Our heroine today felt a similar call of the wild.  After four years of slugging it out in the trenches of Hickok & Boardman Realty, she decided to take a three-month sabbatical to participate in a cross-country bike ride for multiple sclerosis, a disease that had claimed her father six years earlier.  Not wanting to call in each day of the ride with a “sore throat again,” claimant sought an unpaid leave of absence from her job.  According to claimant, her supervisor granted this leave but told her that it was an exception to the rule.  Supervisor remembers things differently.  She remembers telling claimant that the company did not allow such sabbaticals and that when claimant left, her job would not necessarily be waiting for her when she got back.

And in fact it was not.  H & B hired temporary employees during claimant’s absence (two interns and a part-time temporary employee).  When claimant called at the end of her bike ride, she was told that she had been let go and a temporary employee had been given her job.  Claimant then filed for unemployment, which H & B opposed because, it argued, claimant voluntarily left her position making her ineligible.  The hearing officer and employment board bought into this argument, and claimant appealed.

On appeal, the primary question is whether claimant left her job when she took her sabbatical or whether H & B terminated her sometime during the leave.  In the first instance, claimant would not be eligible for unemployment.  In the latter, she would.
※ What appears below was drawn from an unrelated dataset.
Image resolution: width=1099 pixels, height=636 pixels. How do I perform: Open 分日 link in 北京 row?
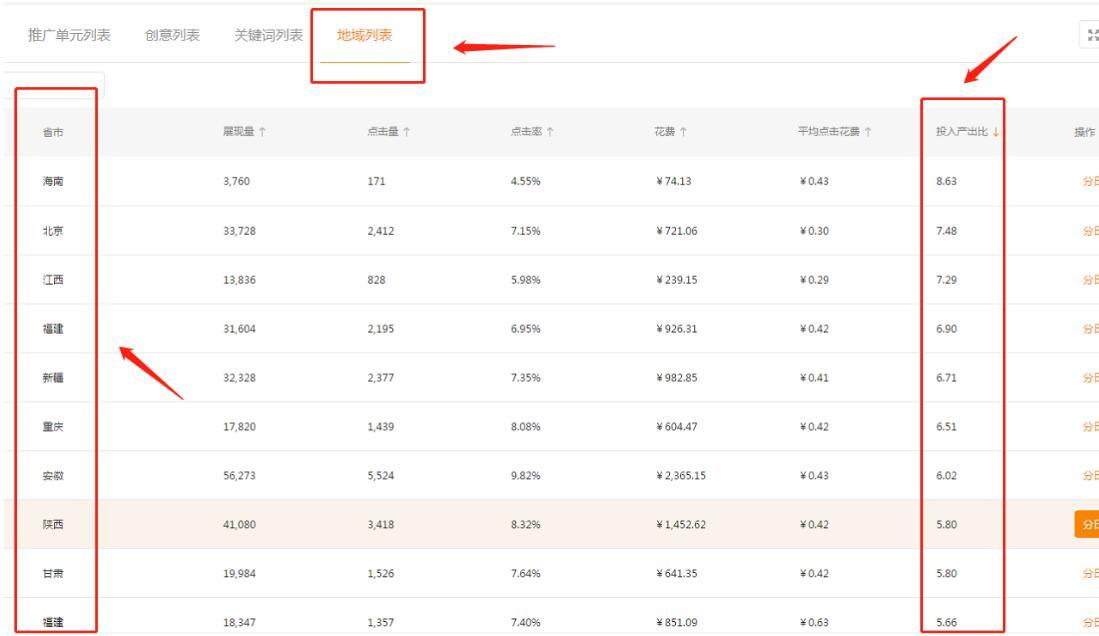[1091, 231]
The SCOV starts with the basic framework that governs unemployment claims.  The initial burden lies with the employer to show that employee voluntarily left her job (“I quit”).  It then falls to employee to prove that she left for good cause attributable to the employer (“I quit because you have made me so completely miserable”).  This shifting of burdens is important in this case because the SCOV determines that the initial hearing officer never made a finding on this first burden. 

The SCOV also finds that the meaning of the term “left the employ” is not supported by the facts here because the term connotes a complete and bona fide severance of the employment relationship.  Merely stepping out to take a three-month bike trip at the end of which you anticipate returning is neither complete nor bona fide. 

The SCOV goes out of its way to chide the Employment Board and the hearing officer for its opinion using rather sharp language to bring attention to its errors.  While the SCOV does not say as much, the tone indicates that the SCOV is delivering a broader correction to the Board that may have larger implications on future claims.  In particular, the SCOV ends the case with a reversal and remand and a recommendation to the Board and hearing officer below to brush up on the applicable cases in this area, a clear indication that the SCOV is dissatisfied with their work product.

So claimant wins and will receive her unemployment, although not her old job.  We wish her the best of luck and to keep on pedaling.